An optional list of inputs to be used as resources. Resources are downloaded to the script folder and provide a way to change the behavior of script at run-time.

name: str

Required

The name of the pipeline step.

inputs: list

Required

The list of step inputs.

outputs: list

Required

The list of step outputs.

arguments: list

Required

An optional list of arguments to pass to a script used in the step.

fix_port_name_collisions: bool

Required

Specifies whether to fix name collisions. If True and an input and output have the same name, then the input is prefixed with "INPUT". The default is False.

resource_inputs: list

Required

An optional list of inputs to be used as resources. Resources are downloaded to the script folder and provide a way to change the behavior of script at run-time.

Remarks

A PipelineStep is a unit of execution that typically needs a target of execution (compute target), a script to execute with optional script arguments and inputs, and can produce outputs. The step also could take a number of other parameters specific to the step.

Pipeline steps can be configured together to construct a Pipeline, which represents a shareable and reusable Azure Machine Learning workflow. Each step of a pipeline can be configured to allow reuse of its previous run results if the step contents (scripts/dependencies) as well as inputs and parameters remain unchanged. When reusing the step, instead of submitting the job to compute, the results from the previous run are immediately made available to any subsequent steps.

Azure Machine Learning Pipelines provides built-in steps for common scenarios. For examples, see the steps package and the AutoMLStep class. For an overview on constructing a Pipeline based on pre-built steps, see https://aka.ms/pl-first-pipeline.

Pre-built steps derived from PipelineStep are steps that are used in one pipeline. If your use machine learning workflow calls for creating steps that can be versioned and used across different pipelines, then use the Module class.

Keep the following in mind when working with pipeline steps, input/output data, and step reuse.

It is recommended that you use separate source_directory locations for separate steps. If all the scripts in your pipeline steps are in a single directory, the hash of that directory changes every time you make a change to one script forcing all steps to rerun.

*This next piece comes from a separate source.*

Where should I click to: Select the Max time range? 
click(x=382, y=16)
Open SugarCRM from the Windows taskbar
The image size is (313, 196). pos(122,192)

For an example of using separate directories for different steps, see https://aka.ms/pl-get-started.
Maintaining separate folders for scripts and dependent files for each step helps reduce the size of the snapshot created for each step because only the specific folder is snapshotted. Because changes in any files in the step's source_directory trigger a re-upload of the snapshot, maintaining separate folders each step, helps the over reuse of steps in the pipeline because if there are no changes in the source_directory of a step then the step's previous run is reused.
If data used in a step is in a datastore and allow_reuse is True, then changes to the data change won't be detected. If the data is uploaded as part of the snapshot (under the step's source_directory), though this is not recommended, then the hash will change and will trigger a rerun.

Methods

create_input_output_bindings	Create input and output bindings from the step inputs and outputs.
create_module_def	Create the module definition object that describes the step.
create_node	Create a node for the pipeline graph based on this step.
get_source_directory	Get source directory for the step and check that the script exists.
resolve_input_arguments	Match inputs and outputs to arguments to produce an argument string.
run_after	Run this step after the specified step.
validate_arguments	Validate that the step inputs and outputs provided in arguments are in the inputs and outputs lists.

create_input_output_bindings

Create input and output bindings from the step inputs and outputs.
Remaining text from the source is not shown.